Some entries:
>> BEGIN
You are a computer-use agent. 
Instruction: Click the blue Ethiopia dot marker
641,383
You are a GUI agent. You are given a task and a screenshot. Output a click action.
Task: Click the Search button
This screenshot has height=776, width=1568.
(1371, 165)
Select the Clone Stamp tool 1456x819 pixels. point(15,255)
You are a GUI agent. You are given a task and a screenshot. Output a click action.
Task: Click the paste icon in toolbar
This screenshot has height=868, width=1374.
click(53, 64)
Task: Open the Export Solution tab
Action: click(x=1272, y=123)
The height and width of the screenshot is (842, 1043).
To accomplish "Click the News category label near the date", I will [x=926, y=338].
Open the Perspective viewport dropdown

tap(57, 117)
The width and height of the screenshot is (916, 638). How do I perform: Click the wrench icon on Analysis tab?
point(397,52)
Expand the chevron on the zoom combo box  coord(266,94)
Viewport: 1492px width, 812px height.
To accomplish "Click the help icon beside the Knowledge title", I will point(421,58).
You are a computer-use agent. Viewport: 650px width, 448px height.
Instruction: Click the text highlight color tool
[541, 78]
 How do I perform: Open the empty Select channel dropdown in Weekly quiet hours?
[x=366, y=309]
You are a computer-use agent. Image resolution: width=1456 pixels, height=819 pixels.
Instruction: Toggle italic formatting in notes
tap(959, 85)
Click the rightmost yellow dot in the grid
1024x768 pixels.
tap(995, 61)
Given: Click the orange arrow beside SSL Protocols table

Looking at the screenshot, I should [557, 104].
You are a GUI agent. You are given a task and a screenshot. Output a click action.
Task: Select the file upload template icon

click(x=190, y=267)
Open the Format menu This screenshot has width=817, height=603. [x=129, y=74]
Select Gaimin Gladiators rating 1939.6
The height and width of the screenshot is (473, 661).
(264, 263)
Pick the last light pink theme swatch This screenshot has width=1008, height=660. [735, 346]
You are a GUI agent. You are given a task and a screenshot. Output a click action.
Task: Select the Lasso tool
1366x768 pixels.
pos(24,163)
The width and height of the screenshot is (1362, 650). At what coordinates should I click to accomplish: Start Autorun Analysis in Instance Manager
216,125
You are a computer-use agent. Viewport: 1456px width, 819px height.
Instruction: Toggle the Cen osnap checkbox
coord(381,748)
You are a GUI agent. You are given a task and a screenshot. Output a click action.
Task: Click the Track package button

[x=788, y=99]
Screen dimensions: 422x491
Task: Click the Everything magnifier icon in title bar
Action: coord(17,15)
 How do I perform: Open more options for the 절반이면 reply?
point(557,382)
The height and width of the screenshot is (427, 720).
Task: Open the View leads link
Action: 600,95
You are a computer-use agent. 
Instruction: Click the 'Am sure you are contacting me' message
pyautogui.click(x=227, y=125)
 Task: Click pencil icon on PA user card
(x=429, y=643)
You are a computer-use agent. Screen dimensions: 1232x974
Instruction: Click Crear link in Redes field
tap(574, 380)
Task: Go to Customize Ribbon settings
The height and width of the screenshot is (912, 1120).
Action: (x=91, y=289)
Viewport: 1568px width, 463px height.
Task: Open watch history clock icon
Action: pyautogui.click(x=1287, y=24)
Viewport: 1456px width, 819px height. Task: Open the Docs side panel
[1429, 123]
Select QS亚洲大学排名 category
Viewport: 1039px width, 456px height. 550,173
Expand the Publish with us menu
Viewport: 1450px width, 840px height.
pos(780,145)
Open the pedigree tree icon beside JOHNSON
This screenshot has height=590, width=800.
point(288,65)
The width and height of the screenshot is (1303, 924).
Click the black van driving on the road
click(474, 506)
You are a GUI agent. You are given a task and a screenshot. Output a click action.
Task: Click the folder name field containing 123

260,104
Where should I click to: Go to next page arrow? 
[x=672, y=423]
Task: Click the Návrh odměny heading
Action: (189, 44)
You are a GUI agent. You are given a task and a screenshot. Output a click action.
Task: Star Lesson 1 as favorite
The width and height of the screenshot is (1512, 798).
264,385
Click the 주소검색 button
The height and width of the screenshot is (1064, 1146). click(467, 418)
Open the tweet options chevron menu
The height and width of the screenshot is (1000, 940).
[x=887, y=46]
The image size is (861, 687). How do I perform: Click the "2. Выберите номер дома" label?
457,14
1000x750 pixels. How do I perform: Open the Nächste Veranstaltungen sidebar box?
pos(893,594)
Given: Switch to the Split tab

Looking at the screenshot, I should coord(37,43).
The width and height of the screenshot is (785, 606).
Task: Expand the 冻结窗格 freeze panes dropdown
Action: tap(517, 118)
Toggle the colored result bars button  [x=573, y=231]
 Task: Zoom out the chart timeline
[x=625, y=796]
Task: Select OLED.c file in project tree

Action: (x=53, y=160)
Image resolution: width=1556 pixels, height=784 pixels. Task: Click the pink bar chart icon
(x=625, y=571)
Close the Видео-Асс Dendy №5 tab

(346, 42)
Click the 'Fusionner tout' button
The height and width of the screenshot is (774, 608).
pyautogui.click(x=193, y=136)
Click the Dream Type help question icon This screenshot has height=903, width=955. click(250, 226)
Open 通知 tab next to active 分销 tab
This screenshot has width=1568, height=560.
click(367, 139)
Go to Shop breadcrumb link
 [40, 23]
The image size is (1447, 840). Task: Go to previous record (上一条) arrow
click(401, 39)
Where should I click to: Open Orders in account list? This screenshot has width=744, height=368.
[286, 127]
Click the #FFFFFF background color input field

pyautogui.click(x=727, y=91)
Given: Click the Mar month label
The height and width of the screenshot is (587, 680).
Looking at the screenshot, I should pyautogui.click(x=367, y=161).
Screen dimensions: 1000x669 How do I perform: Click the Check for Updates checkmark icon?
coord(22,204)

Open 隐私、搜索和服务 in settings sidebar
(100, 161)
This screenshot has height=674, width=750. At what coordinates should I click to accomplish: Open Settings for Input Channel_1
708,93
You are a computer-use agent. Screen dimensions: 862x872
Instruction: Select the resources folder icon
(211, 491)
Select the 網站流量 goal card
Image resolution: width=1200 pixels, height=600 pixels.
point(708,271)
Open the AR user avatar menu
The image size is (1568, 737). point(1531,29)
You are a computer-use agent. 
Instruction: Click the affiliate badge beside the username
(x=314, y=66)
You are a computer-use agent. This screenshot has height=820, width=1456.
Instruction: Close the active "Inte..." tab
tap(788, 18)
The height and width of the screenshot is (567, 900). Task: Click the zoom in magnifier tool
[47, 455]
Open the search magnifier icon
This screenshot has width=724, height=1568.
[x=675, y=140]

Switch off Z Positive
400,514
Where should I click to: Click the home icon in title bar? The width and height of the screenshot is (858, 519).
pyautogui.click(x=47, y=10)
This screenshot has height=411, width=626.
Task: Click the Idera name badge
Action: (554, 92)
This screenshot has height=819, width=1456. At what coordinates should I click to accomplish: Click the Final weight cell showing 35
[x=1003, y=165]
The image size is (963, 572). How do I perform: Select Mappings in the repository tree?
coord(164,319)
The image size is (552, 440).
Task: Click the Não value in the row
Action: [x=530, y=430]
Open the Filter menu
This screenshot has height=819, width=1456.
>> END
* _THE REQUEST_: Reproduce the entries word for word, starting at the line that contains "Given: Switch to the Split tab" and ending at the line that contains "[x=625, y=796]", with both of those lines included.

* _TASK OUTPUT_:
Given: Switch to the Split tab

Looking at the screenshot, I should coord(37,43).
The width and height of the screenshot is (785, 606).
Task: Expand the 冻结窗格 freeze panes dropdown
Action: tap(517, 118)
Toggle the colored result bars button  [x=573, y=231]
 Task: Zoom out the chart timeline
[x=625, y=796]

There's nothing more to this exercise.